The traditional method is to find the optimal solution by training in the training set and testing in the test set.It directly calculates the optimal solution of all the specific tasks corresponding to the network, and then selects the optimal solution. This method is actually a joint solution of selecting the optimal model collocation and finding its. If we can skip the problem of finding the optimal model collocation result, choose the optimal solution in another way, and then calculate the performance of the optimal solution, then the costs can be reduced to O(T0+T1). For multi-modal problems, this substitution method exists:

\begin{split}\left\lceil{\mathop{\max}\limits_{E}{\rm{E(}}\phi{\rm{(}}{{\rm{A}}_{2}}{\rm{),}}\theta{{\rm{)}}_{\mathop{\arg}\limits_{\phi,\theta}\mathop{\min}\limits_{L}L(\phi({A_{1}}),\theta)}}}\right\rceil\\ =\mathop{\max}\limits_{E}{\rm{E(}}\phi{\rm{(}}{{\rm{A}}_{2}}{\rm{),}}\theta{{\rm{)}}_{\mathop{\arg}\limits_{\phi,\theta}\mathop{\max}\limits_{E}E(\phi({A_{2}}),\theta)}}\end{split}

(3)

where $\left\lceil f\right\rceil$ represents the upper bound on the function ${f}$ ; ${A_{2}}$ presents test set; ${A_{1}}$ presents trainning set and eval set.; $\mathop{\max}\limits_{E}{\rm{E(}}\phi{\rm{(}}{{\rm{A}}_{2}}{\rm{),}}\theta{{\rm{)}}_{\mathop{\arg}\limits_{\phi,\theta}\mathop{\max}\limits_{E}E(\phi({A_{1}}),\theta)}}$ represents the process of training on the training set and optimizing on the eval set

A reasonable explanation is that: a model trained on the training set normally performs worse than one trained on the test set when both are tested on the test set – because the latter will have serious overfitting.Nevertheless, the overfitting is what we wanted. The more overfitting a collocation has, the easier it catch the multimodal informations.Therefore, the latter is sufficient to compare the effects of different feature network options on feature fusion.In this way, we successfully separated the selection of the appropriate feature network collocation from the training of the entire network on the training set, reducing the time to O(T1).

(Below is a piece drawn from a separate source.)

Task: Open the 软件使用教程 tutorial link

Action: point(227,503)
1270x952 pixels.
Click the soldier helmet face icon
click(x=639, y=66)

We regard the test result trained on the test set as F1, and the result trained on the training set as F2.The only drawback of the above argument is that it’s hard to ensure the trend of change in F1 scores can reveal the trend of F2 when the collocation changes. In the subsequent experiments, we have proved that the change rule of F1 and F2 is roughly the same under various collocations of the mainstream feature extraction network. Such a result is understandable because the difference is mainly related to the subsequent model, whereas this model is fixed in our experiment.

3.3 MTSC

In view of the mismatch between feature similarity and feature semantic similarity in Multimodal tasks, as well as the fact that useful information is not effectively extracted in some modes, we refer to the idea of SIMCLR[7] and introduce Multimodal Time-series Contrastive Loss(MTSC).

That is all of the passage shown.